Феликс был ни жив, ни мертв. Он прекрасно понимал, что его разыграли, что это чья-то злая и жестокая шутка, но личность шутника установить было непросто. Может быть, это подросшие Вовка и Петька решили отомстить предполагаемому поджигателю — убийце их родителей? Решили напомнить Феликсу, что он — преступник, которого ожидает скорая кара? Доказательств у них нет, вот разве что сам Феликс проговорится, расскажет кому-то о своем ужасном поступке, особенно если его довести до этого телефонными звонками, травлей, запугиваниями… Феликс читал в какой-то книжке, как убийце являлось привидение убитого им человека; злодей не выдержал и раскаялся во всем, что сотворил, понеся заслуженное наказание. Его, кажется, повесили. Но злодей убил несчастного юношу ради каких-то там сокровищ, а Феликс и не думал никого убивать, когда жег старые газеты. Он сам не понимал, что делает, не случайно потом его признали тяжело больным и долго лечили, это последствия травмы, которую парень получил по вине дяди Коли…
Феликс мучительно и напряженно обдумывал ситуацию, пытаясь вычислить звонившего.

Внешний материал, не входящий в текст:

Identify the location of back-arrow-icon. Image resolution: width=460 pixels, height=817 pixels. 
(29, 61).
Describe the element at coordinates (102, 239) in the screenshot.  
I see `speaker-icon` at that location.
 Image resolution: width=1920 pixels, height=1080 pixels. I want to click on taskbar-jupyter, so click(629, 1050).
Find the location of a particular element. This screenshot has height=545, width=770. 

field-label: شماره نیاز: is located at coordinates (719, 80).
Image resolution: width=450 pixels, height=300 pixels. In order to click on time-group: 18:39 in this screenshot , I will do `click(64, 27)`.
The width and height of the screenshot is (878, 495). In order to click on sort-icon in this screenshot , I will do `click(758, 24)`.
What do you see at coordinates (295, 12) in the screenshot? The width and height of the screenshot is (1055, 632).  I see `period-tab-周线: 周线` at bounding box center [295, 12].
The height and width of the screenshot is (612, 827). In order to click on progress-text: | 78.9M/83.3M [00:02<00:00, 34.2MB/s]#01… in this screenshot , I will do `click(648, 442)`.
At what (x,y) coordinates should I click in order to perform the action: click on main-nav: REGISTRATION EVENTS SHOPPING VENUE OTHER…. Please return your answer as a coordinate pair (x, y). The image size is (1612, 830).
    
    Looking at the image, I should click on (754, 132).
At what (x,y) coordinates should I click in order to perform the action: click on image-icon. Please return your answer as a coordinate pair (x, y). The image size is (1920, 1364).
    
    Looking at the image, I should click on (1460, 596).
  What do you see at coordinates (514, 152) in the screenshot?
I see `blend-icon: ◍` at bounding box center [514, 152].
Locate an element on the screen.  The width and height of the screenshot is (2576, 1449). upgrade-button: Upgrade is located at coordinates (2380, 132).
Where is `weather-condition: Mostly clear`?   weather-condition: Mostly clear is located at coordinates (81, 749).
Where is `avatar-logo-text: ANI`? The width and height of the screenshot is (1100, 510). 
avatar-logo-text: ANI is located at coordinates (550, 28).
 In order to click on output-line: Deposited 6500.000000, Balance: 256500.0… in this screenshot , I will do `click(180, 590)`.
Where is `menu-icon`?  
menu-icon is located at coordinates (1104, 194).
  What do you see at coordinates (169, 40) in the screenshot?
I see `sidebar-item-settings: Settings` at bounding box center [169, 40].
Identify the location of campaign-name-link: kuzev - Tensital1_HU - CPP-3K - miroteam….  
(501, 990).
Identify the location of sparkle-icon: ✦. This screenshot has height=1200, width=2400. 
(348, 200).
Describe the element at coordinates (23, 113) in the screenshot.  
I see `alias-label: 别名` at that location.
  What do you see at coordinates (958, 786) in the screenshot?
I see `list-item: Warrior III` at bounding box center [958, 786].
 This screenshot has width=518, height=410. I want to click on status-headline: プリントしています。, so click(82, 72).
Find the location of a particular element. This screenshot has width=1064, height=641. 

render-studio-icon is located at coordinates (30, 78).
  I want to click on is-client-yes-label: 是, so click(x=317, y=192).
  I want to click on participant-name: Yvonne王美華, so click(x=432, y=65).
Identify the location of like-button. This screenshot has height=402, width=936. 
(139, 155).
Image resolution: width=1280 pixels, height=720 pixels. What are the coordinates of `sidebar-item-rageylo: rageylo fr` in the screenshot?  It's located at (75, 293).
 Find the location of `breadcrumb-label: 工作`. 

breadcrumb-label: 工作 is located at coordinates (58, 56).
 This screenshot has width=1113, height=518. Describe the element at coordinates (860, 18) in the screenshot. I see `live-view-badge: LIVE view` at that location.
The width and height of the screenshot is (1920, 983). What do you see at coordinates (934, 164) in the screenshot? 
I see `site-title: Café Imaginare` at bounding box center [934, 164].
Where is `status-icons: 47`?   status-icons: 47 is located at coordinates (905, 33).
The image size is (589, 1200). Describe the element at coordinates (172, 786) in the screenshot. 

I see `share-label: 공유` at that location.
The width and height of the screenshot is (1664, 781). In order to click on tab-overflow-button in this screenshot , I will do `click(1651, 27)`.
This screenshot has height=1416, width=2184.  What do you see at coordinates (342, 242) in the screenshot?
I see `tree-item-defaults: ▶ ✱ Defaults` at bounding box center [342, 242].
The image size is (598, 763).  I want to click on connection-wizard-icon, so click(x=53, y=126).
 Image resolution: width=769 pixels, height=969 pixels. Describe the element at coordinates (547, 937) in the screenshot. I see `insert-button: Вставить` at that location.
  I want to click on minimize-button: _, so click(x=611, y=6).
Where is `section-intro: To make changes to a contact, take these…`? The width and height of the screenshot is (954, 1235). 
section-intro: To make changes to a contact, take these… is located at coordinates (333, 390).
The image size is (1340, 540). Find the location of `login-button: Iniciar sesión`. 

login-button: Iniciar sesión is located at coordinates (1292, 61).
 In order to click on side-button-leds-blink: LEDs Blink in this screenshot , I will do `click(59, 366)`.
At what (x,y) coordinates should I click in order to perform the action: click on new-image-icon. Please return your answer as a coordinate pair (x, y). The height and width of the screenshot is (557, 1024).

Ишь ты, дядя Коля и тетя Валя — родственнички! Может, звонивший и не знает вовсе ничего, а просто краем уха слышал сплетни досужих соседей, вовсю обсуждавших пожар и гибель семейства алкоголиков. Потом, благодаря случайному стечению обстоятельств, этот любитель сплетен как-то столкнулся с Феликсом, узнал его телефон… Да, может, этот шутник и живет в одной общаге с Коротичем, просто Феликс этого не знает: мало ли людей, которые что-то о тебе слышали, что-то видели, с кем-то тебя обсудили! Феликс — классный спортсмен, он всегда занимает призовые места на соревнованиях, ему улыбаются девушки и партийные руководители, а комсорг института здоровается за руку… Завистники и успех — две вещи взаимосвязанные, так что придется проглотить обиду. Тем более звонивший может опять попытаться выйти на связь, тетя Маруся позовет самого Феликса к телефону, а он уж постарается вычислить шутника по голосу. Такими мыслями парень почти совершенно успокоил себя.
К сожалению, Феликс был довольно глуп и мыслил примитивно. Он ощущал только тяжесть в голове и какую-то странную разбитость. Подошел к окну, отдернул ветхую занавеску: на улице было темно, только одинокий фонарь освещал крыльцо общежития. На долю секунды Феликсу показалось, что он видит мужскую и женскую фигуры, прислонившиеся к подпоркам козырька над входом. Бесформенные пальто, мятая шапка из вытертого меха, мохнатый шарф, сизый нос, красная кисть руки… Вязаный берет тети Вали, в котором она ходила круглогодично, зимой для тепла подкладывая газету; подшитый раздолбанный валенок дяди Коли… Феликс моргнул, и видение исчезло, две странные тени растворились в воздухе, растаяли в ночной тьме, крыльцо было непривычно пусто — большинство студентов разъехались на каникулы, никто не стоял, прислонившись устало к металлическим столбикам. Ему почудилось.